Simplest model would be linear regression. You can plot your data using ggplot:
#for reproducing
set.seed(200)
#simple example. Assume your data is simple binomial variable with probability 0.3
data <- data.frame(time = 1:200, val=sample(c(0,1), size = 200, replace = T, prob = c(0.3, 0.7)))
#plot using ggplot and add linear regression and confidence interval
ggplot(data, aes(x = time, y=val)) + geom_smooth(method=lm) +geom_point()
#Now we can try to create linear regression
y = data$time
x = data$val
fitData <- lm(x ~ y)
predict(fitData, newdata = data.frame(y=201:224), interval="confidence")

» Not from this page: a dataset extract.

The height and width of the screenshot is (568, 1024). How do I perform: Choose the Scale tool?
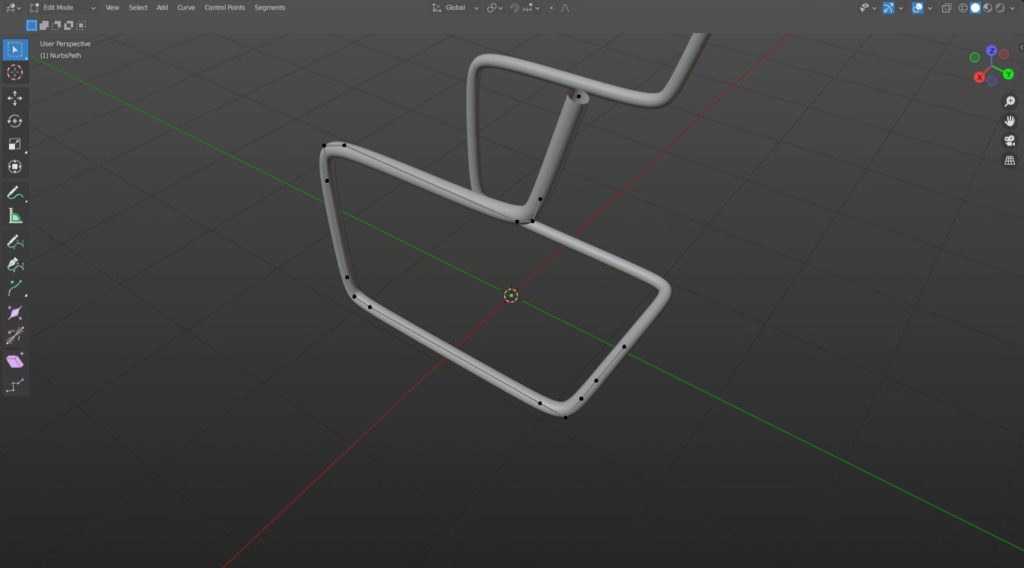tap(15, 144)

This is the simplest model, there are other non-linear models, that might fit your data better. Also, bear in mind that you might have to use log of date, to get better fit. On non-linear regressions such as polynomial regression you can read a lot here
Now, it would require additional analysis, but it is essential to establish whether your events are independent. It is possible, that there is some sort of confounding variable that you might not account for. You might want to look into Bayesian linear regression (given you obtain more dimensions than just time and yes/no values) here
Accident data? I'd start by assuming there's hourly seasonality and daily seasonality. Without knowing the type of accident, it may be that you could look at hourly pooling Monday through Friday, and handle hourly for Saturday and Sunday separately, so you have 3 pools of hours, 24 (Mon-Fri), 24 (Sat) and 24 (Sun).
Further data reduction might be possible, but assuming not, just take the averages. For example, the average for Sunday 3pm might be .3 (30% chance of an accident). The average for 4pm might be .2, and so on.
The probability of no accident occurring in 3pm or 4pm would be (1-.3)(1-.2) = .56, so the probability of having an accident in these two hours would be .44, and so on.
This seems to be a good, simple place to start.